# Instruction:
Transcribe the passage from the security.txt article below word for word, between "Open Table of" and "well known location.", inclusive.

# Source text:
....................

Security.txt in the Wild

Recently I’ve stumbled upon an interesting proposal on defining security policies called security.txt.

As I’m quite interested in the security scene myself, I wondered how many websites already use a security.txt?

Open Table of contents

What is a security.txt file?
Idea
Crawling
Analyzing
Downloads

What is a security.txt file?

The security.txt is a proposed standard to define security policies on websites.

It consists of a simple and machine readable format for a text file which should be placed in a well known location.

....................

# Recorded data:
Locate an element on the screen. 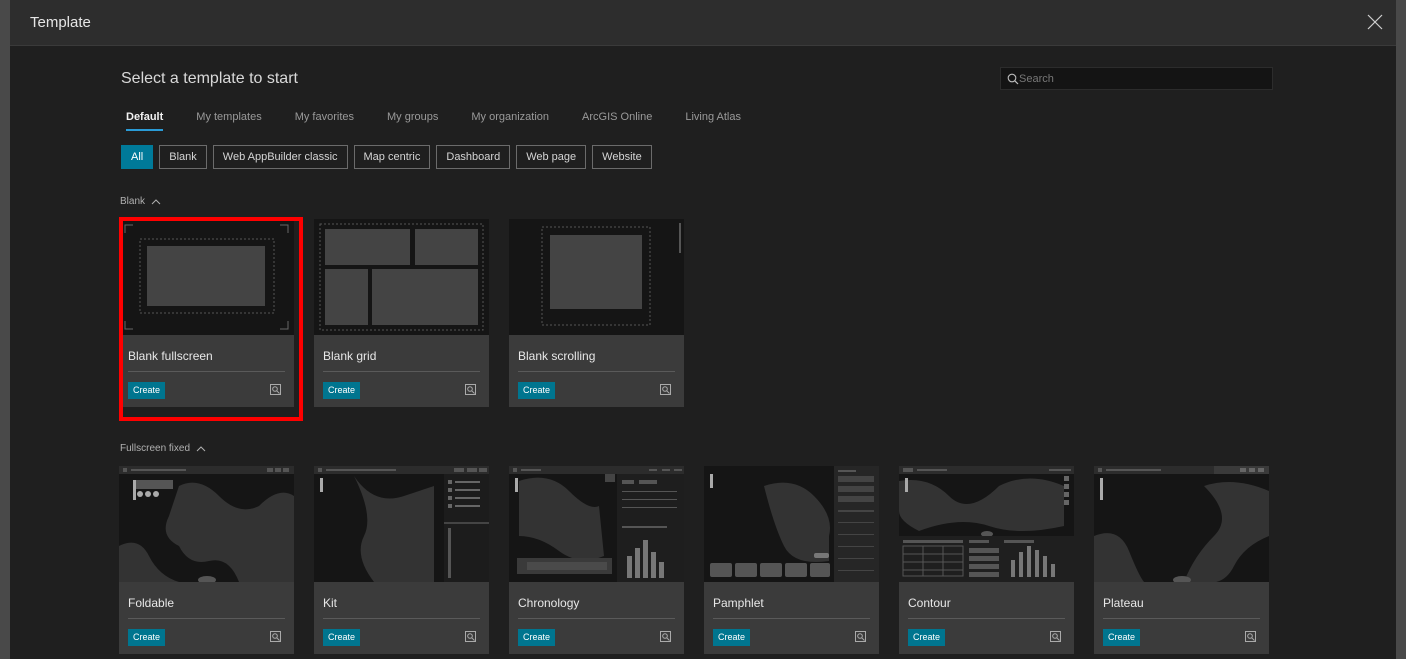 This screenshot has width=1406, height=659. template-card-blank-grid: Blank grid Create is located at coordinates (402, 313).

....................

# Finished exercise:
Open Table of contents

What is a security.txt file?
Idea
Crawling
Analyzing
Downloads

What is a security.txt file?

The security.txt is a proposed standard to define security policies on websites.

It consists of a simple and machine readable format for a text file which should be placed in a well known location.